▼▼▼

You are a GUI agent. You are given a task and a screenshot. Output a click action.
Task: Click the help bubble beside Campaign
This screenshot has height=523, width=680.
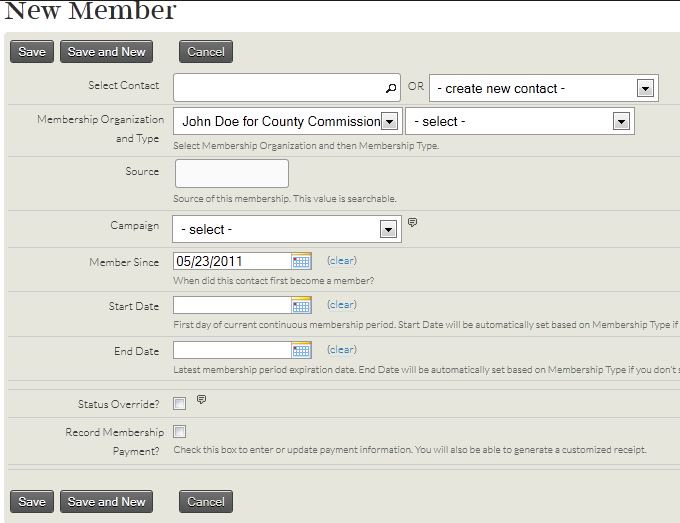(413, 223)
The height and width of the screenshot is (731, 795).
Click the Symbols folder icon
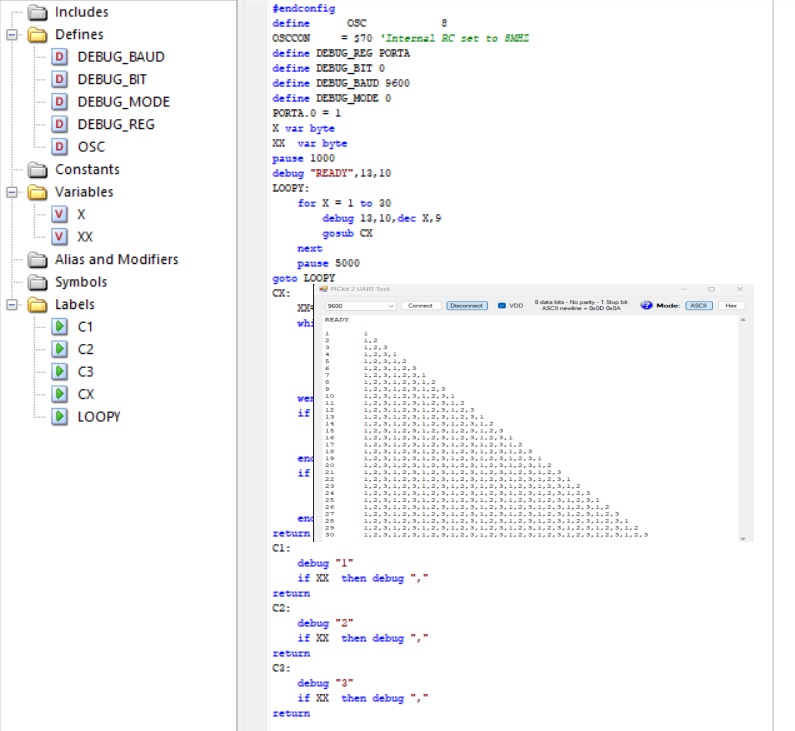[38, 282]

▲▲▲
▼▼▼

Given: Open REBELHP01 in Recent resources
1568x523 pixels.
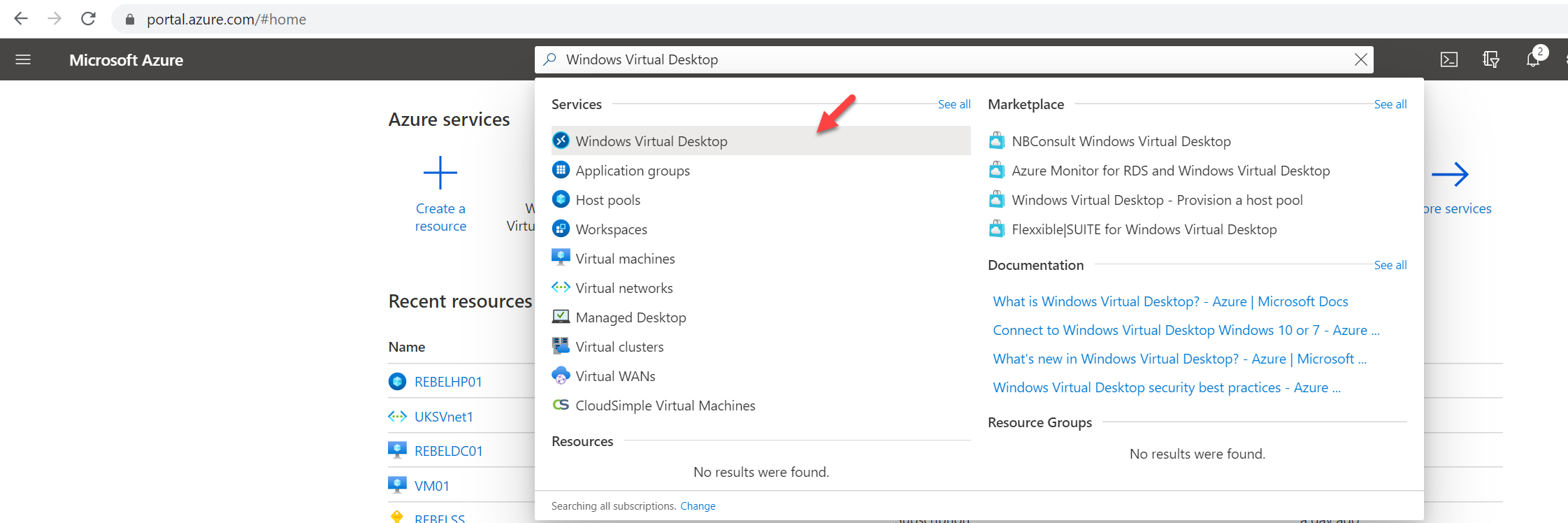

▲▲▲

### What you should do
Report each line of the items in which the string "height" appears.

### Response
This screenshot has height=523, width=680.
The height and width of the screenshot is (731, 795).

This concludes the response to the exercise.